Many Chinese cities were walled and fortified, and some of the fortifications were quite large. Pingyao's city wall approached Ninevah's in height. The Forbidden City is effectively a large castle.

But since China usually succeeded in centralizing power, it didn't need as many non-frontier fortifications as the European patchwork of mini-states did--in fact, they would be a risk to the central state. I suspect I'll learn that warlords' castles were dismantled when the new Emperor conquered them.

But there were families with fortified compounds too. There's probably a lot of history in there.

High tech and crime prevention

A man was accused of entering a North Side house earlier this week and stealing guns and a computer while holding a woman at gunpoint was being monitored through GPS and out on bond for another break-in in which he’s accused of raping a woman." ... " George L. Goins, 37, no permanent address ... "According to the complaint, he broke into a woman’s house and raped her, saying the police “can’t stop me.”"

In the earlier case "Goins was initially held on a \$10,000 cash bond, which was reduced in May to a signature bond with GPS monitoring." Now "Judge Ramona Gonzalez ordered a \$25,000 cash bond Friday, saying if he posts the cash bond he will be required to have no weapons and comply with GPS monitoring and house arrest."

I'm kind of puzzled.
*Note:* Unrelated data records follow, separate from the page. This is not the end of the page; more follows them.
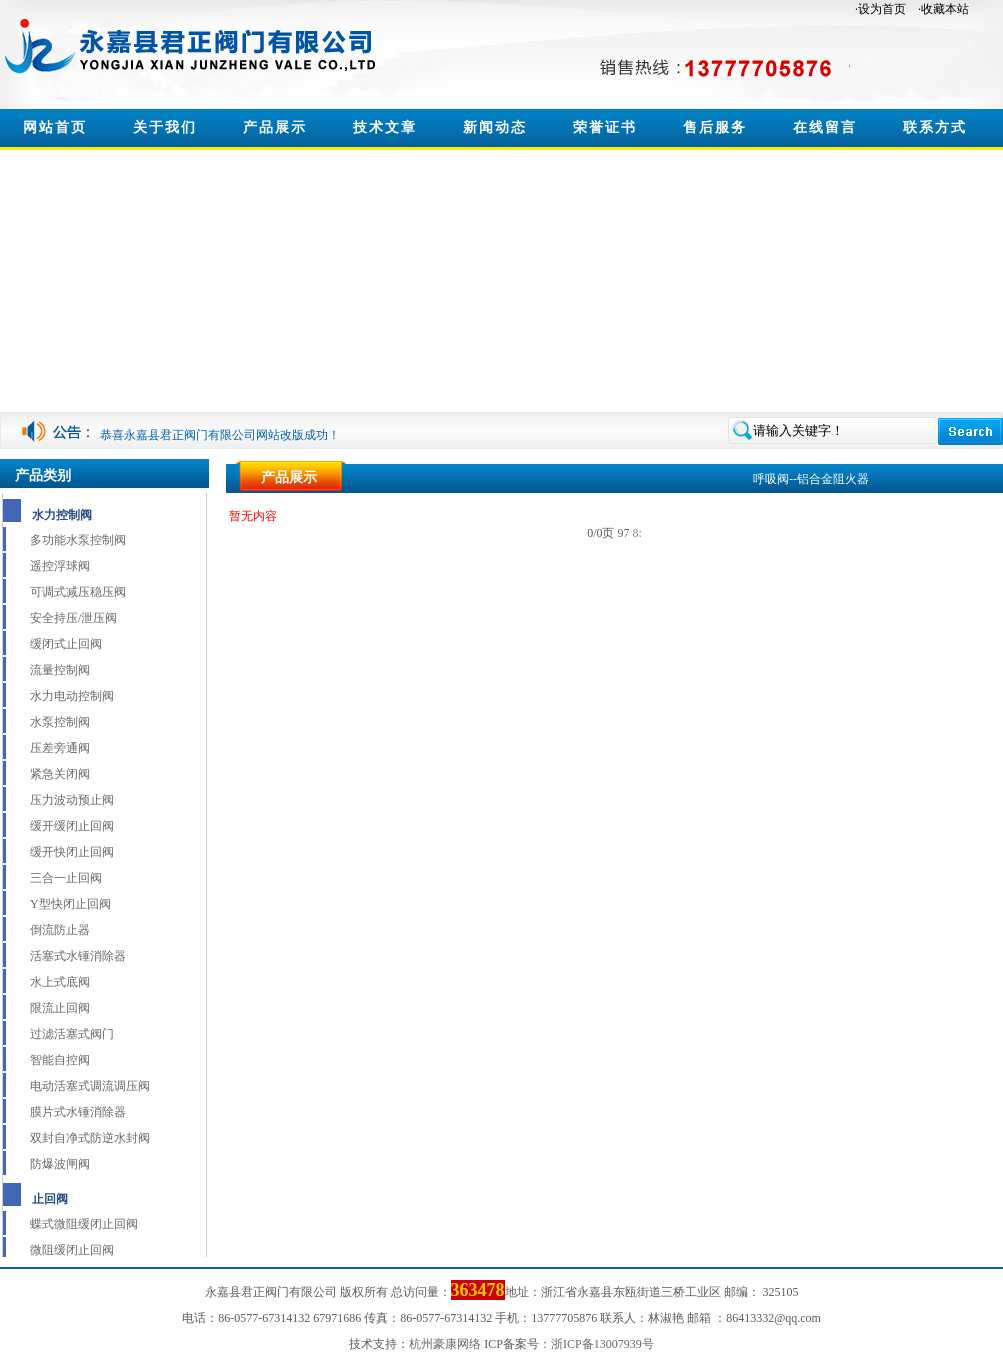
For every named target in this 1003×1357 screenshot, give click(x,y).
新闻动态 (495, 127)
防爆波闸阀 (60, 1164)
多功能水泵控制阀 (78, 540)
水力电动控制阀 (72, 696)
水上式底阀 (60, 982)
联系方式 (935, 127)
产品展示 (275, 127)
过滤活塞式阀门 (72, 1034)
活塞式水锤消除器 (78, 956)
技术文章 (385, 127)
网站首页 (55, 127)
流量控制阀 (60, 670)
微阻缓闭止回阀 (72, 1250)
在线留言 (825, 127)
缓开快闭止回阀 (72, 852)
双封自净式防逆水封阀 (90, 1138)
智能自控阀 (60, 1060)
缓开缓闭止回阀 (72, 826)
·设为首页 (880, 9)
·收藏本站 (943, 9)
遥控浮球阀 (60, 566)
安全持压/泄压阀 (73, 618)
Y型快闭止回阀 (70, 904)
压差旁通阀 (60, 748)
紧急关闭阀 (60, 774)
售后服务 (715, 127)
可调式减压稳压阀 (78, 592)
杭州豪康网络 (445, 1344)
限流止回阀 (60, 1008)
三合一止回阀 (66, 878)
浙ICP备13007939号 (602, 1344)
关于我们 (165, 127)
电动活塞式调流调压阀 (90, 1086)
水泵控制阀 (60, 722)
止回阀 (50, 1199)
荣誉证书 (605, 127)
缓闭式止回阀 (66, 644)
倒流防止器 (60, 930)
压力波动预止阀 (72, 800)
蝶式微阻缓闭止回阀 (84, 1224)
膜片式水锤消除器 (78, 1112)
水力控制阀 (62, 515)
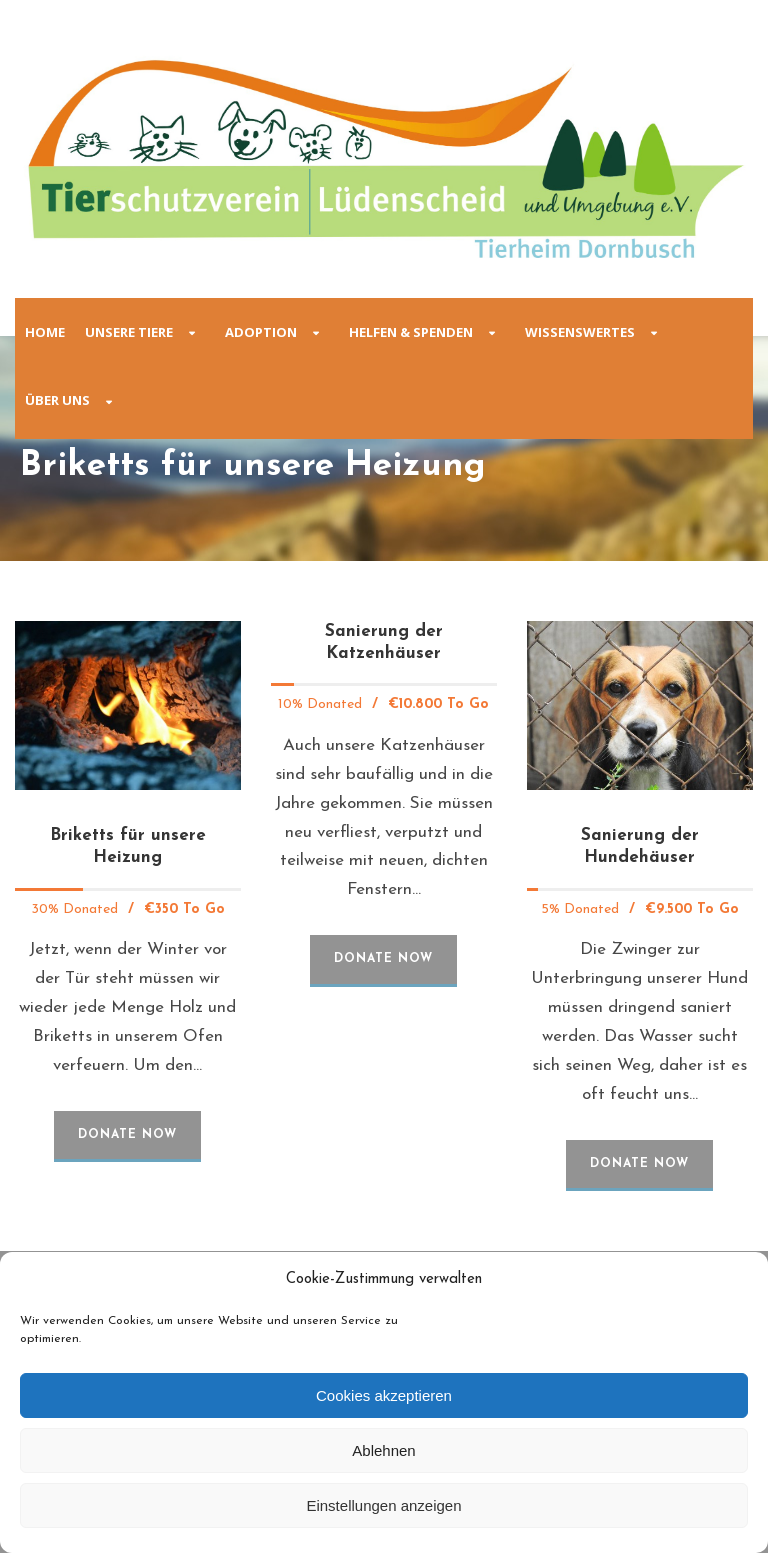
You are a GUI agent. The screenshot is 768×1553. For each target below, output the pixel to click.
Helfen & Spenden (411, 332)
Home (45, 332)
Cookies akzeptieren (384, 1395)
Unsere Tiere (129, 332)
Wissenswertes (580, 332)
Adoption (261, 332)
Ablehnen (383, 1450)
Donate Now (127, 1135)
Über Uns (57, 400)
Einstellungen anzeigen (383, 1505)
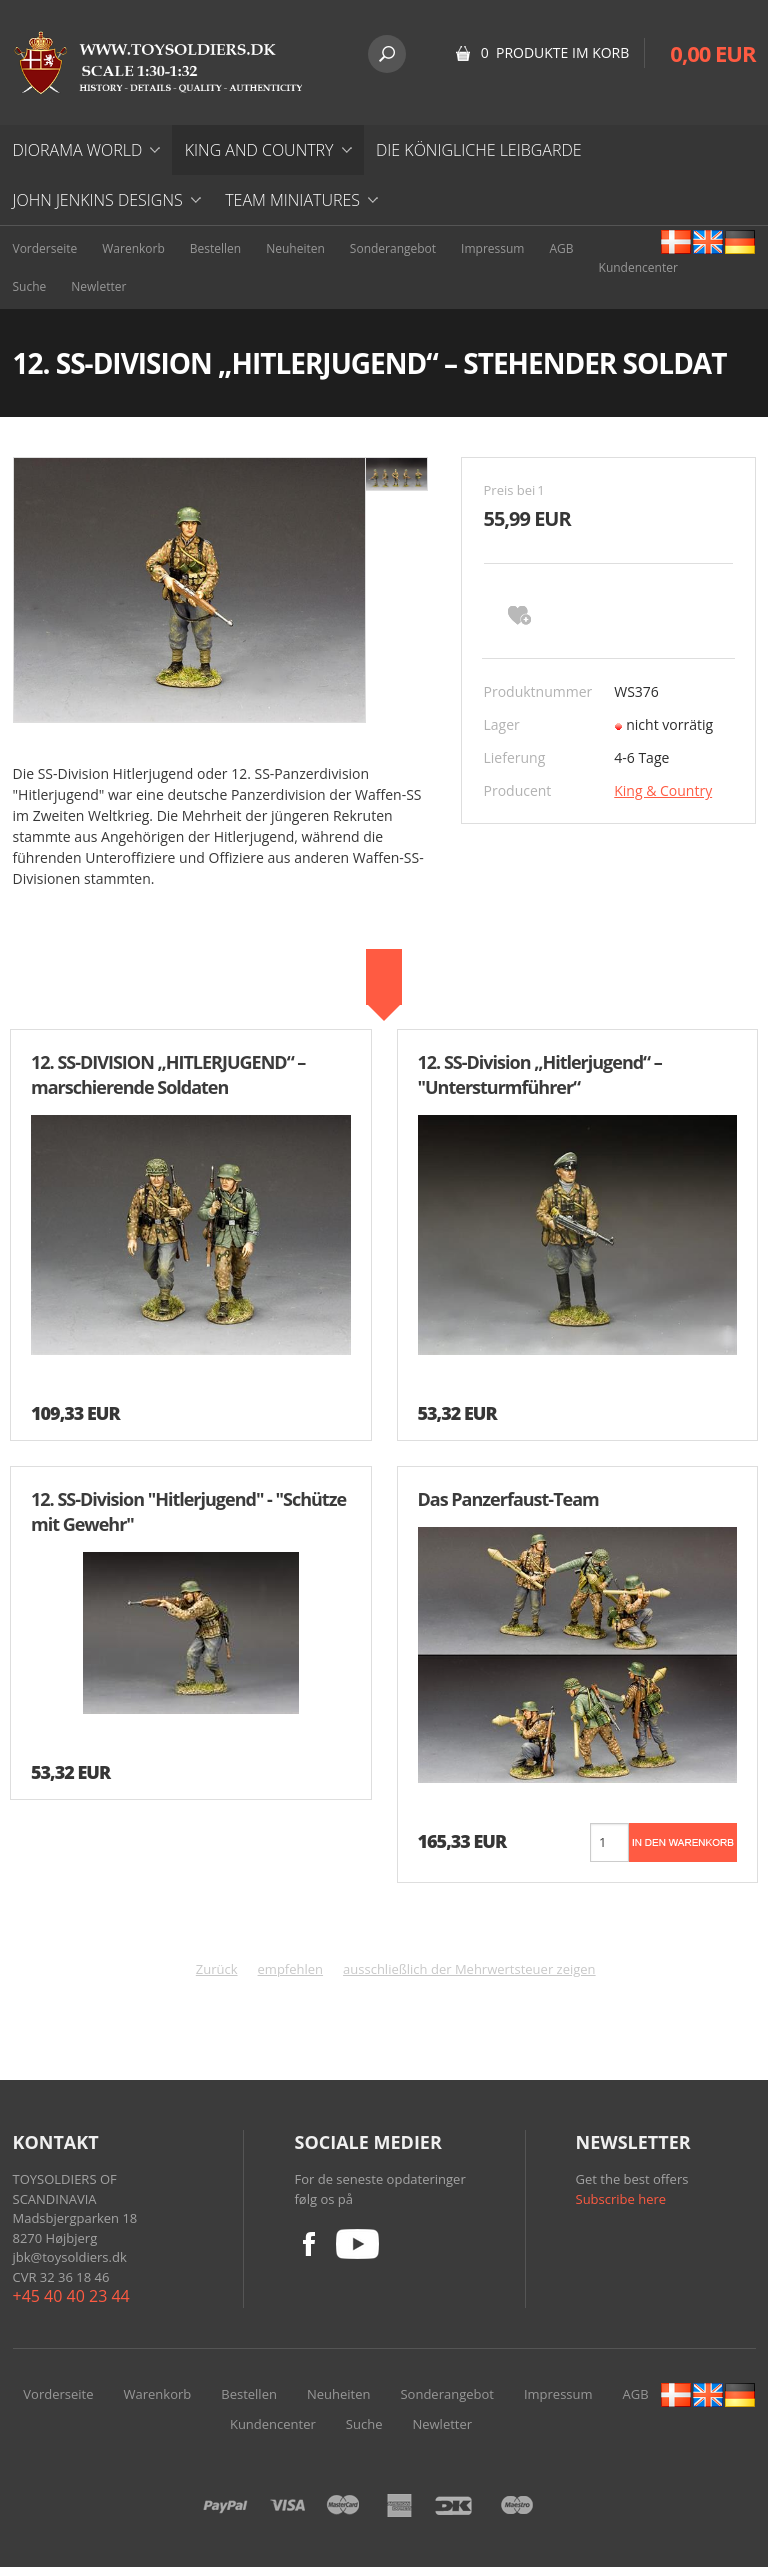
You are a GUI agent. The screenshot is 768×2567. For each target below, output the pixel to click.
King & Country (663, 790)
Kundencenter (638, 267)
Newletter (98, 286)
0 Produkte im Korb (555, 52)
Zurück (217, 1969)
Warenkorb (133, 248)
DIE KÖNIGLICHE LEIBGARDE (479, 150)
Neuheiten (295, 248)
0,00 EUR (712, 53)
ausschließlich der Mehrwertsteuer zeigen (469, 1969)
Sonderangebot (393, 248)
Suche (30, 286)
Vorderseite (45, 248)
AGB (561, 248)
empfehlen (291, 1969)
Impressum (492, 248)
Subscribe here (621, 2199)
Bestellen (215, 248)
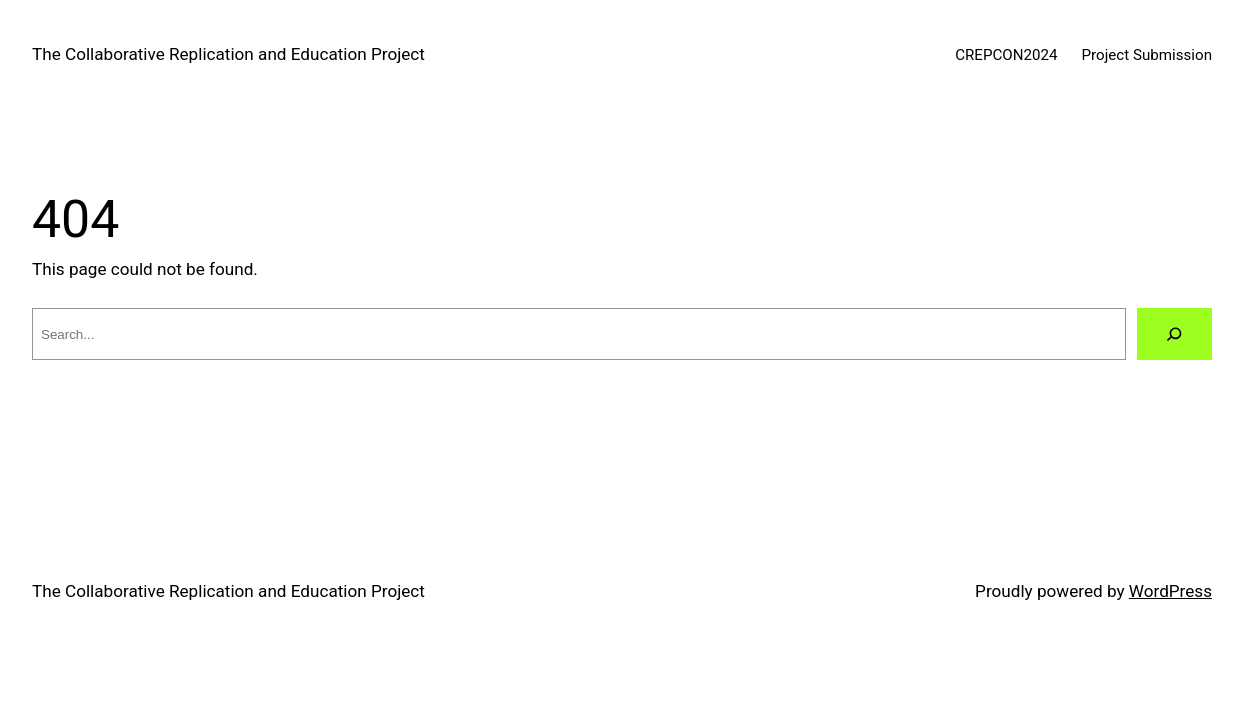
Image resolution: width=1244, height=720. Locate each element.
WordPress (1170, 591)
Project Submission (1147, 55)
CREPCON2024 (1006, 55)
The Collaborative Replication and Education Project (228, 54)
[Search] (1174, 334)
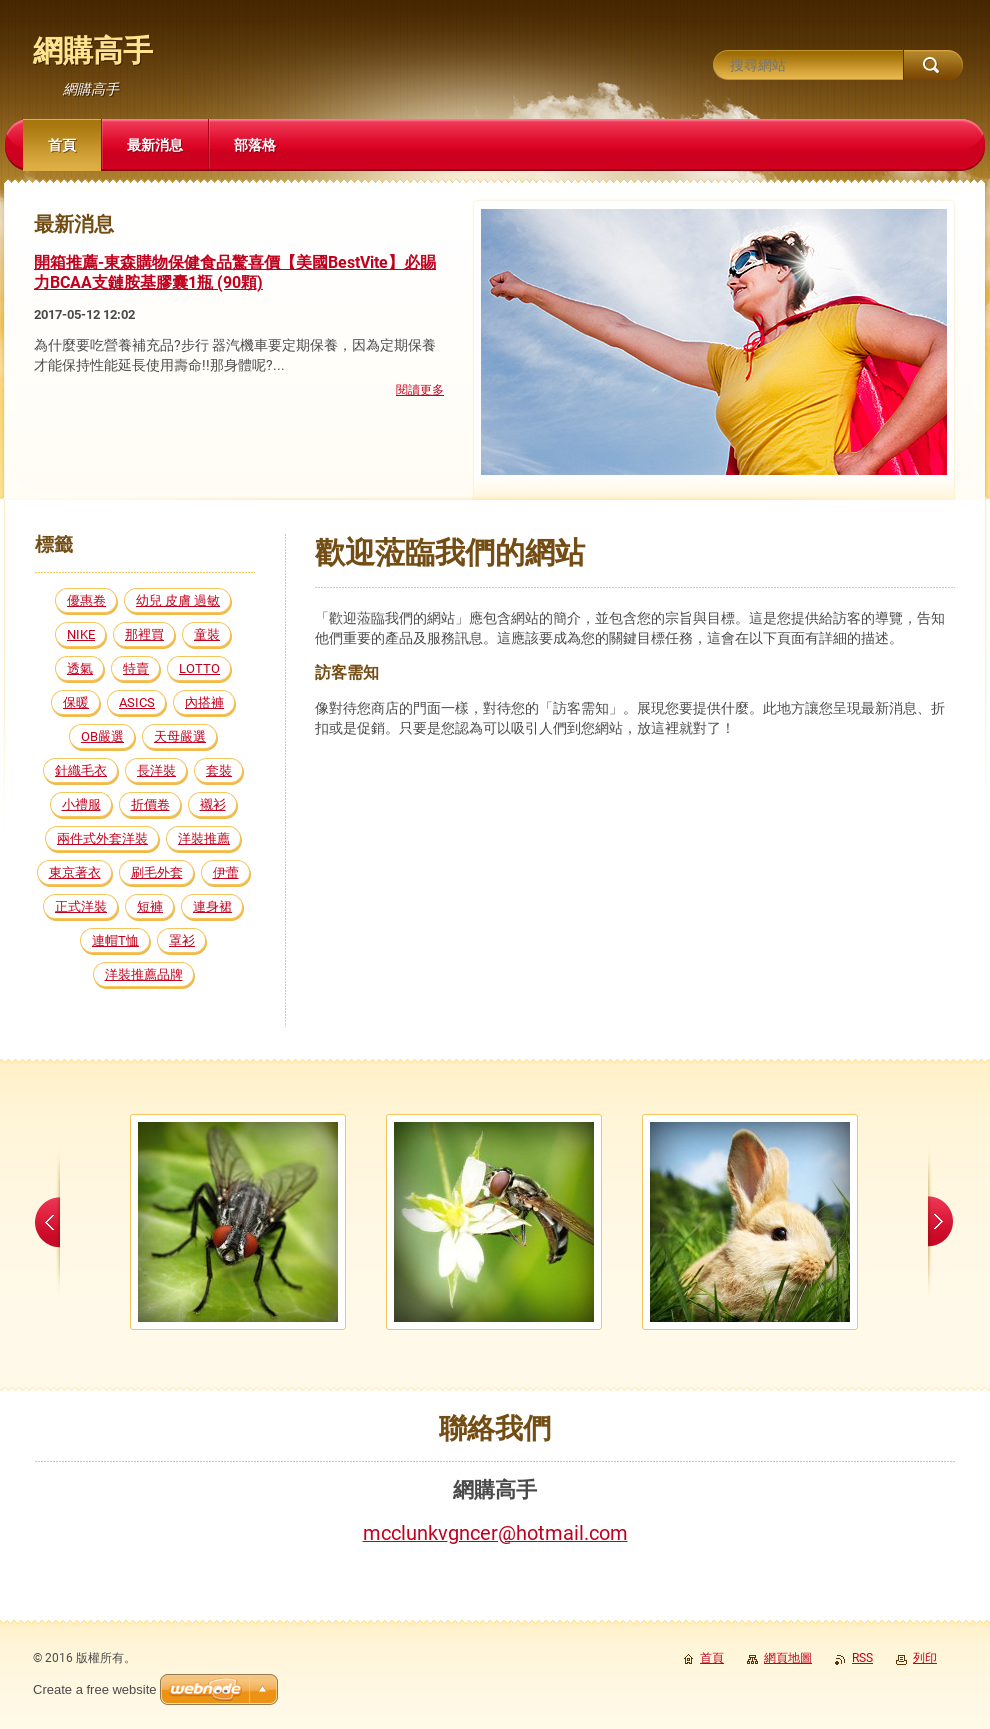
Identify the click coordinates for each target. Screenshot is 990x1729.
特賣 (136, 668)
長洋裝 (156, 770)
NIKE (81, 634)
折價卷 (150, 804)
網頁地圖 (788, 1658)
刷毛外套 (157, 872)
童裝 (207, 634)
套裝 (219, 770)
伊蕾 (226, 872)
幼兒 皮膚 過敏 (178, 600)
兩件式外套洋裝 (102, 838)
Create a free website (95, 1689)
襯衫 (213, 804)
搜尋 (933, 65)
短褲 (150, 906)
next (940, 1222)
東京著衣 (75, 872)
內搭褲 (204, 702)
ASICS (137, 702)
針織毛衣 (81, 770)
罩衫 (182, 940)
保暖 (76, 702)
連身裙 (212, 906)
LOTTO (199, 668)
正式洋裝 (81, 906)
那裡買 (144, 634)
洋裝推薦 (204, 838)
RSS (862, 1658)
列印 (925, 1658)
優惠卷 (86, 600)
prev (47, 1222)
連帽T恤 (115, 940)
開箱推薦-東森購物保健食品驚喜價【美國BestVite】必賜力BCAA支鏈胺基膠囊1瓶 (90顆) (235, 273)
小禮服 (81, 804)
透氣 (80, 668)
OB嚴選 (102, 736)
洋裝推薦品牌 (144, 974)
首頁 (712, 1658)
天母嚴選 (180, 736)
Isn't there enough evidence to give him a permanent address, pending trial? The GPS bracelet says he was on the woman's block then.

One thing is clear--he was telling the truth when he said the police couldn't stop him. Neither does GPS. It just makes it easier to tie the criminal to the crime after the fact. It does nothing for crimes of poor impulse control, or crimes where the criminal doesn't think he has anything to lose, or is simply feckless, or thinks himself invulnerable. A catch-and-release police/prosecute policy will cultivate that attitude in people.

I'd think that GPS monitoring would deter people from further crimes who have good impulse control, are forward-thinking, and feel they have something to lose by getting re-arrested for a new crime. I suspect those folks commit some, but nowhere near most, of the crimes.

And GPS doesn't deter fraud, or other crimes that don't necessarily require physical presence.

But hey, we've got some nice high-tech toys--they have to be useful!